TASK TO CARRY OUT:
Rewrite the part that opens with the line containing "libraries (254, 1045)" and closes with the line containing "Looking at the image, I should click on (302, 88).", switching "considerations" to "regulations" and leaving everything else unchanged.
[start of STORED DATA]
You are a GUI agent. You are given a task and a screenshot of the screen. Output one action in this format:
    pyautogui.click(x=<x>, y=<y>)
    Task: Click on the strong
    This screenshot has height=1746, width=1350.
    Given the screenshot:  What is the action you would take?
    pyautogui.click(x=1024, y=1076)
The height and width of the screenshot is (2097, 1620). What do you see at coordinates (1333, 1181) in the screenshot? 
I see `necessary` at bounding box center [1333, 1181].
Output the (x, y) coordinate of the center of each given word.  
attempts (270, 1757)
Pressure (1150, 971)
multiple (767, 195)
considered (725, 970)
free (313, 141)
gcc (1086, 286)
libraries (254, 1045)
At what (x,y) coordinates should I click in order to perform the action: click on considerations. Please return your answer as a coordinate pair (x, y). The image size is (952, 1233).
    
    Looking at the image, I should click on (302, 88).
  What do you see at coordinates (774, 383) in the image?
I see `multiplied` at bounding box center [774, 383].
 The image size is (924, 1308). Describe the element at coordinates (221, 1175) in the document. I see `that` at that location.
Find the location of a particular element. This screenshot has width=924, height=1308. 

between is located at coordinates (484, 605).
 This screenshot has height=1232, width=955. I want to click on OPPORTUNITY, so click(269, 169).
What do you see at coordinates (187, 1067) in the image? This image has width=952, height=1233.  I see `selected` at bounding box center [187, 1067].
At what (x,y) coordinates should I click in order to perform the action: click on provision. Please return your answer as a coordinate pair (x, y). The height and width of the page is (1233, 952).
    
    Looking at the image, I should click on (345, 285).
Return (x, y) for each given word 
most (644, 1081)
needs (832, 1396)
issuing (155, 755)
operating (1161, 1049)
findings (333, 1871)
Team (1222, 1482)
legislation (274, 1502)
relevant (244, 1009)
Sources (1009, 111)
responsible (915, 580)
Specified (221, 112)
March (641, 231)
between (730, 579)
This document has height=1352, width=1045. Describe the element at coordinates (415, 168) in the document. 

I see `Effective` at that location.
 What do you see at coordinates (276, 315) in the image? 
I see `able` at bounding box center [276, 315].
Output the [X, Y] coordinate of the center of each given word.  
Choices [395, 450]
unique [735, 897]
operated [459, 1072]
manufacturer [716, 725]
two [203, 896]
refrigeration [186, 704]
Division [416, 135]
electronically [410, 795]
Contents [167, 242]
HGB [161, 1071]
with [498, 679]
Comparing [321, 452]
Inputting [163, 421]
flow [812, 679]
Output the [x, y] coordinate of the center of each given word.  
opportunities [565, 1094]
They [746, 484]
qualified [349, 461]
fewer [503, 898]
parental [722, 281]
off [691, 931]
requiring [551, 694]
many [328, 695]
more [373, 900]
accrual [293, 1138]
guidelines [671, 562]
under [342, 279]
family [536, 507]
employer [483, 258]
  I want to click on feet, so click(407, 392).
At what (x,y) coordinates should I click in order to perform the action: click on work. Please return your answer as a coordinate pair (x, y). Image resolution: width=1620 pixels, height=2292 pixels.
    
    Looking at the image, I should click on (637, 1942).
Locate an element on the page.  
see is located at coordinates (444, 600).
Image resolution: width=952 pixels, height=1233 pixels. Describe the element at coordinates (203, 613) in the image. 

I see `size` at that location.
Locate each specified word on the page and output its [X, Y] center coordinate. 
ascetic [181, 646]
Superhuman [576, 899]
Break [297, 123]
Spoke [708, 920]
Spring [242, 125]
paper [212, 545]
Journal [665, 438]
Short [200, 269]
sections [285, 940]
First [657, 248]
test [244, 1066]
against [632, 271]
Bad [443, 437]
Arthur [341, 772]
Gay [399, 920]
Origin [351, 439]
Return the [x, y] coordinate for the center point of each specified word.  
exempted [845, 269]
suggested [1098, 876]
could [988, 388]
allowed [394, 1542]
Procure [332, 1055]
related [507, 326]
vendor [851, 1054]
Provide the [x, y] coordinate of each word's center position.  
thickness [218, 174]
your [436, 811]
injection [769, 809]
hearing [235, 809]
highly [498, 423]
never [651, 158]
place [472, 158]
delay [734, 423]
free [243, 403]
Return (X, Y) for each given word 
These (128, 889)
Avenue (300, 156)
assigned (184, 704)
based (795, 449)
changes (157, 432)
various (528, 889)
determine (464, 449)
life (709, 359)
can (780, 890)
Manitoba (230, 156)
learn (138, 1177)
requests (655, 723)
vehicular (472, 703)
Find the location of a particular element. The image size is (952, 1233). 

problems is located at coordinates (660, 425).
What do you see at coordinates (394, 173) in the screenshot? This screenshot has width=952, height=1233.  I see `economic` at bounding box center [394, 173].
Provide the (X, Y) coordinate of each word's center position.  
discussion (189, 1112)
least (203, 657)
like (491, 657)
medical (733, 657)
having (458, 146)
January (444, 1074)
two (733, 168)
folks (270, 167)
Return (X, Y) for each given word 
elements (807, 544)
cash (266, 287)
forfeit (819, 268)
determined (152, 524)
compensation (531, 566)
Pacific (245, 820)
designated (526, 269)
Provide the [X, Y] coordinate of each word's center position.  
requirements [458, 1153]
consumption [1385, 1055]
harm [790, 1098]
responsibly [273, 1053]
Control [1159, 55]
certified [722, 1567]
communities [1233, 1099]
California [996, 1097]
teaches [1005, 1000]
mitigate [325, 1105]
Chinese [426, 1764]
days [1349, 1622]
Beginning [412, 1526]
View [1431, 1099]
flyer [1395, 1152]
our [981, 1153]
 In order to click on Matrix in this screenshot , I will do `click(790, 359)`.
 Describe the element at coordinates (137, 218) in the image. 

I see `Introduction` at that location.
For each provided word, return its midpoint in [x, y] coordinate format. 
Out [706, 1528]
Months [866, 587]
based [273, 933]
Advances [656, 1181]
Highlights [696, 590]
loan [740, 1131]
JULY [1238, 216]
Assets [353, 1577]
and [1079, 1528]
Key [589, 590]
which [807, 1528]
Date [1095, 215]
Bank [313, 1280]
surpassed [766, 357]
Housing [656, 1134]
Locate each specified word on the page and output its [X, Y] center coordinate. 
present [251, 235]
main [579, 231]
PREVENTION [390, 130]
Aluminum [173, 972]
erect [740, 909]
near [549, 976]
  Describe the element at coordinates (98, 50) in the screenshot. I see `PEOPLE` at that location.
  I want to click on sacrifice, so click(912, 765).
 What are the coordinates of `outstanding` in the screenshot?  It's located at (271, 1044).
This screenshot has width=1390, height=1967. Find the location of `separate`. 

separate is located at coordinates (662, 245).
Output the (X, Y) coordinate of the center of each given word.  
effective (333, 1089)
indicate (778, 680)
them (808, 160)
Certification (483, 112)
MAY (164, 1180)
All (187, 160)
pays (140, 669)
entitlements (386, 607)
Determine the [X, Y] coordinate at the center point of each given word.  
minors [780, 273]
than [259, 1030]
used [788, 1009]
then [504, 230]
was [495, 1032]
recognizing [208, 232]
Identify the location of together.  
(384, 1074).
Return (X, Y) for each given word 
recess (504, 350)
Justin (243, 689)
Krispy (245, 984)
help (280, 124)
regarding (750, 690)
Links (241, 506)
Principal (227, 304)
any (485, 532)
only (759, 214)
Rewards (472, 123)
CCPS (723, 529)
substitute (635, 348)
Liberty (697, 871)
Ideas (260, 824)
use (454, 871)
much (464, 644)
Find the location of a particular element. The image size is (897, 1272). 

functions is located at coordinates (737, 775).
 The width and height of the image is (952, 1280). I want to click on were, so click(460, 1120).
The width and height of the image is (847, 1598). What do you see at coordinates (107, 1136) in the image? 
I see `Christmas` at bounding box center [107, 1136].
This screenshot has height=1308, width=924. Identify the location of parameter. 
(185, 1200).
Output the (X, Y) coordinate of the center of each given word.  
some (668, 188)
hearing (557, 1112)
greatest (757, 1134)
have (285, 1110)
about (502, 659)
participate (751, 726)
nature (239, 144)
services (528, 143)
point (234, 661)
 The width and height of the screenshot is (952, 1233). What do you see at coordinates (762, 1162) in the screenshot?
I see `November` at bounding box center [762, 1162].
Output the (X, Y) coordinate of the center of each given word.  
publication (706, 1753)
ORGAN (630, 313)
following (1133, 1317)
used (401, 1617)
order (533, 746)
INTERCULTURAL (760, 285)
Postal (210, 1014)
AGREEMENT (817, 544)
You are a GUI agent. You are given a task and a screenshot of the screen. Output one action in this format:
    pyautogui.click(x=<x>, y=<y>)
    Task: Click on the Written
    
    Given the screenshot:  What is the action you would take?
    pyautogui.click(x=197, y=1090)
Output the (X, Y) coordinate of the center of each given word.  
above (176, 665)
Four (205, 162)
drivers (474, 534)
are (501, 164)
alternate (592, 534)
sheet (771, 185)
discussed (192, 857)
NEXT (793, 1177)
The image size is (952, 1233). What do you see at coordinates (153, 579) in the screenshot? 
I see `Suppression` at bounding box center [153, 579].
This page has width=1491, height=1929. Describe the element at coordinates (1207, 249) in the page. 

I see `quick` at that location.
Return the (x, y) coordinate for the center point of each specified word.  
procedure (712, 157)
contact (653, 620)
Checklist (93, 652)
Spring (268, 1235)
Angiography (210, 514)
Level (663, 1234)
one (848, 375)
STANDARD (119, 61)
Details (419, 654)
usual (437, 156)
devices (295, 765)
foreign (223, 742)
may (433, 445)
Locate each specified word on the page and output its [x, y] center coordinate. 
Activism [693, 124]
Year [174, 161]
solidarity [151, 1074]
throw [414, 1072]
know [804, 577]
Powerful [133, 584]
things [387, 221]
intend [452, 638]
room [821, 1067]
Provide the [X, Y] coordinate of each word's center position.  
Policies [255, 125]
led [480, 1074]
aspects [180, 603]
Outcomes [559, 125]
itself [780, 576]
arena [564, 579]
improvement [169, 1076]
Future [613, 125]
[end of STORED DATA]
EXERCISE OUTPUT:
libraries (254, 1045)
At what (x,y) coordinates should I click in order to perform the action: click on regulations. Please return your answer as a coordinate pair (x, y). The image size is (952, 1233).
    
    Looking at the image, I should click on (302, 88).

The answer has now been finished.